▸ **YOUR TASKS**:
1) Condense the paragraph beginning "The fallout led to the resignation" in the news article on the Economic Development Corporation into a bulleted list that keeps its main facts.
2) Extend the news article on the Economic Development Corporation with a few more paragraphs, picking up right after its final sentence.

▸ **SOURCE PASSAGE**:
Monday, June 11, 2012

 

The quasi-public agency tasked with overseeing economic development in the Ocean State pays its 42 employees more than 2.9 million, GoLocalProv has learned.

The Economic Development Corporation (EDC) has a total payroll of $2,938,451 and eight employees make at least $90,000, according to figures released following a public records request. The compensation totals do not include benefits or bonuses.

The highest paid employee is Deputy Director William Parsons, who collects $119,030.

The agency has come under fire in recent weeks after the collapse of Curt Schilling’s 38 Studios, which filed for bankruptcy last week less than two years after the EDC’s board voted 8-1 to award the pre-revenue video game company a $75 million loan guarantee.

The fallout led to the resignation of the agency’s former executive director, Keith Stokes. Governor Lincoln Chafee also encouraged every member of the volunteer board who voted in favor of the deal with 38 Studios to resign. He has since nominated six new members, all of whom have yet to be confirmed by the Senate.

But while some have questioned whether a lack of oversight led the state to be blindsided by the video game company’s failure, Chafee has been hesitant to direct blame at the EDC. Instead the Governor has pointed to Schilling’s inability to secure private investments and has labeled its first game, “Kingdom of Amalur: Reckoning,” a flop.

Chafee, who campaigned against the deal in 2010, maintains that companies like Schilling’s can crumble overnight and has continuously noted that the video game industry has a tendency to “punish those who don’t know what they’re doing.”

Lawmaker: I Want Them Gone

Still, lawmakers aren’t convinced the state did its due diligence when it came to monitoring the company. State Representative Charlene Lima said the 38 Studios collapse is just the latest project that has faltered under the EDC’s watch.

“I want them gone,” Lima said. “I think people have lost trust and confidence in the EDC. When the car is totaled, you can’t fix it.”

In recent weeks, Lima has been among the loudest critics of the EDC and the deal that led the state to essentially co-sign on the 38 Studios loan. In order to bring the company to Rhode Island, House leadership quickly passed legislation that expanded the EDC’s Job Creation Guaranty Program from $50 million to $125 million, the exact amount awarded to Schilling’s business.

Last week, Lima introduced a budget amendment that would have defunded the agency, but it overwhelmingly failed. She said she believes the Lieutenant Governor’s office should oversee economic development in the state so that voters have the ability to hold someone accountable when situations like the 38 Studios deal arise.

“I don’t want to study it, I don’t want to look at, I want to get rid of it,” she said.

Republican State Representative, who said she also considered introducing an amendment to the budget that would have defunded EDC, called the agency a “waste of taxpayer money.”

“The EDC should be abolished. Unemployment is still above 11 percent, so if you ask me, what have they done to create jobs and help the business? The only thing I see is the taxpayers are on the hook for millions.”

▸ **DATA EXCERPT**:
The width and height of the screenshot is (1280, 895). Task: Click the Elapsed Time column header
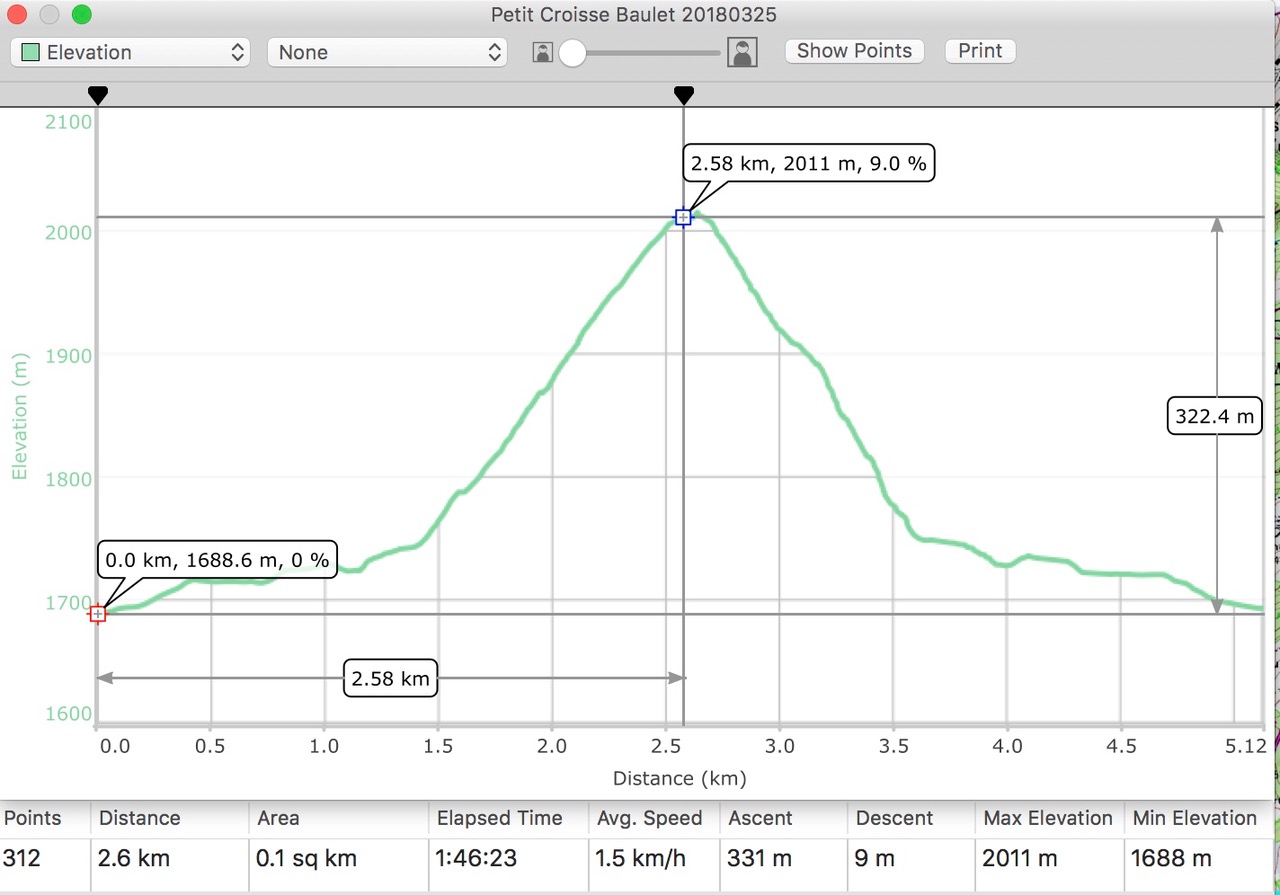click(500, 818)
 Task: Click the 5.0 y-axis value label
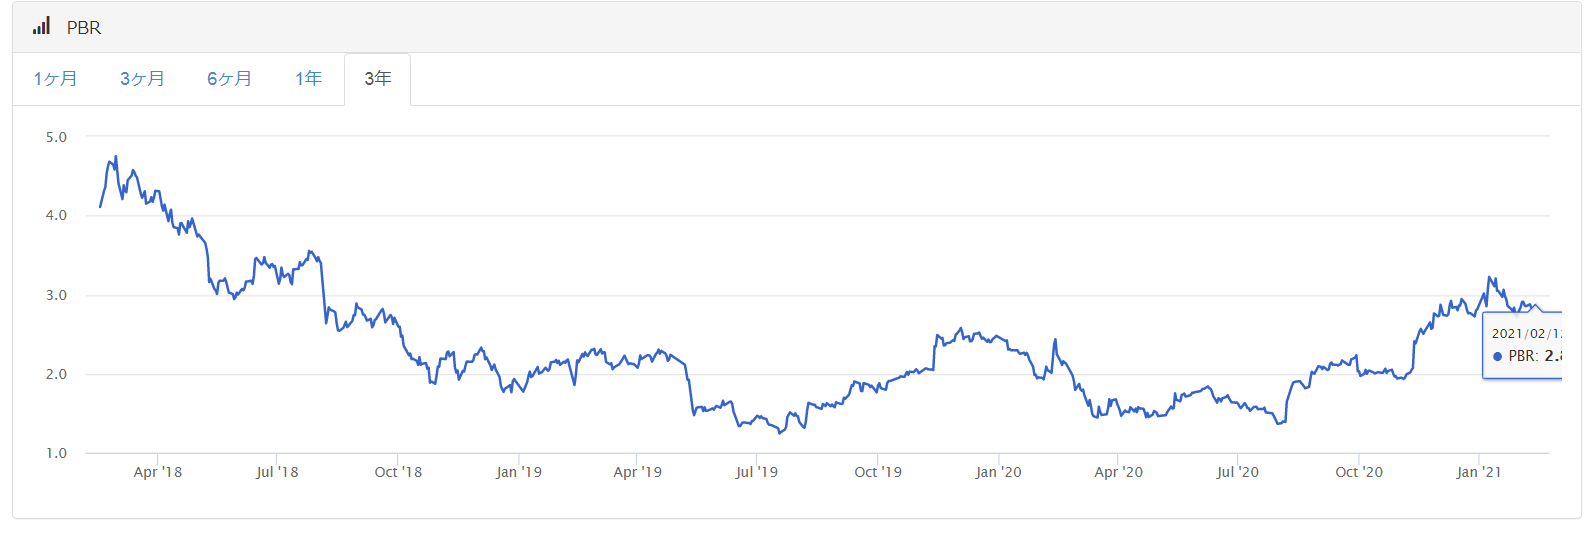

▸ **OUTPUTS FOR THE TASKS**:
1)
- Keith Stokes, the agency's former executive director, resigned in the fallout.
- Governor Lincoln Chafee urged every volunteer board member who had voted for the 38 Studios deal to resign.
- Chafee has since nominated six new board members, none of whom the Senate has confirmed yet.

2)
Block: Not Certain EDC has a Plan

More than 40 percent of EDC’s employees are collecting at least $80,000, including Communications Director Judy Chong ($100,000), Chief Financial Officer Susan Morgan ($97,388), Director of Broadband Stuart Friedman ($96,560) and Managing Director of Finance Programs Earl Queenan ($95,000).

According to businessman and Moderate Party founder Ken Block, a roughly $3 million payroll for an agency charged with handling the state’s economic development opportunities wouldn’t normally be all that surprising, but given the agency’s recent results, he said the amount seems overblown.

“I am not certain that the EDC has a plan for economic development,” Block said. “What is their roadmap for how to guide RI out of recession? What guiding principles are they following as they evaluate businesses who come looking for assistance? I know a great many small businesses who were told they were too small for the EDC. Certainly in the past the EDC has been guilty of looking at larger deals at the expense of viable small deals.”

Block said one of the main problems with the EDC is the idea of a volunteer board and how that board is chosen.

“The board of the EDC is a political organism, chosen by the governor and needing the blessing of the Senate to serve,” Block said. “What the taxpayer should not want is a compliant board that accedes to a governor’s every whim. That is how we got 38 Studios, and we cannot afford to make this kind of mistake again.”

RIPEC to Study EDC

Ensuring mistakes of the past are not repeated is one of the reasons Chafee has tasked the Rhode Island Public Expenditure Council (RIPEC) with examining the agency’s structure, programs and role in economic development in the state.

Chafee has indicated he is unlikely to name a successor to Stokes until RIPEC completes its analysis in September.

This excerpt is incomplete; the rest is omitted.